Long-term ambulatory gastric pH monitoring: validation of a new method and effect of H2-antagonists.

A new ambulatory monitoring system was evaluated for long-term measurements of gastric acidity. A close correlation was observed between values indicated by the pH electrode of the system and the pH of simultaneously aspirated gastric juice, suggesting that the electrode signaled the pH of the gastric fluid content. When the pH electrode was passed via an endoscope, and its bulb was placed against the corpus mucosa, a higher acidity was recorded as compared with gastric juice. To test whether the electrodes measured mucosal pH during ordinary test conditions, the readings of pH probes with mechanically shielded bulbs that did not come into direct contact with the mucosa were compared with those of nonshielded probes in identical positions.
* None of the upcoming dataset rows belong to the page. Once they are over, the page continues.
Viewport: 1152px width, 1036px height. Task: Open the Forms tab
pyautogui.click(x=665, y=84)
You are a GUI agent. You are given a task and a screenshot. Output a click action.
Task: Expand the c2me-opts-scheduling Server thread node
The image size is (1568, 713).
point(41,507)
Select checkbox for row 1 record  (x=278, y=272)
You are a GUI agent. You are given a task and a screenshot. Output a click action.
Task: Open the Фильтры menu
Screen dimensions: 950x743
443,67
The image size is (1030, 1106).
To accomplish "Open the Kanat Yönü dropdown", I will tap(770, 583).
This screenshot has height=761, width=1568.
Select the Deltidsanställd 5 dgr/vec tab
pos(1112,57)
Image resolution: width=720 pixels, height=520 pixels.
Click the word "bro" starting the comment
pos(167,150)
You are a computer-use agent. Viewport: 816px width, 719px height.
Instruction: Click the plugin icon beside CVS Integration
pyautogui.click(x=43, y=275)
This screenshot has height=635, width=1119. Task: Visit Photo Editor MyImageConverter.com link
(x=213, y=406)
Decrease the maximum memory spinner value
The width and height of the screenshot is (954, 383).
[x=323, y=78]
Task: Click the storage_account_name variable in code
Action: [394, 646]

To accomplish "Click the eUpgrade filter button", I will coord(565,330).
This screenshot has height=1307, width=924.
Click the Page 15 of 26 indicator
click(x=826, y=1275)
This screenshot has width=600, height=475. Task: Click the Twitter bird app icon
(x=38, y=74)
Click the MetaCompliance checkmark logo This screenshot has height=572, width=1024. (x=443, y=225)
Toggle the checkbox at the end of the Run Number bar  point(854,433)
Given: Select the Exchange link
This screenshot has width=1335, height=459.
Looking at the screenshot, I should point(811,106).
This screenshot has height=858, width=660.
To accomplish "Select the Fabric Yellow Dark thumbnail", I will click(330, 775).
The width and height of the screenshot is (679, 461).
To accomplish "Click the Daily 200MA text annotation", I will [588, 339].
Similar results were observed, supporting the hypothesis that nonshielded probes measured the pH of gastric contents rather than that of the mucosa. The importance of a standardized electrode position and a fixed meal schedule was demonstrated in simultaneous recordings of antral and fundic pH. Under fasting conditions, acidity was similar in both regions. After ingestion of a meal, gastric contents were more alkaline in the fundus than in the antrum. A wide range of 24-h acidity (19-83 mmol/L) was detected in 25 healthy subjects. The day-to-day reproducibility of the method as revealed in two consecutive 24-h tests was good. The effect of cimetidine and ranitidine on gastric acidity was evaluated in 9 subjects in a double-blind, double-dummy trial. Mean 24-h H+ activity was 37.4 +/- 4.6 mmol/L under placebo medication. It was lower with cimetidine, two doses of 400 mg (23.8 +/- 4.0); cimetidine, four doses of 400 mg (10.2 +/- 3.0); ranitidine, two doses of 150 mg (10.3 +/- 3.6), and two doses of 300 mg (10.0 +/- 3.5), respectively. In conclusion, ambulatory long-term pH monitoring is a suitable method to assess the physiologic pattern of gastric acidity and the effect of antisecretory drugs.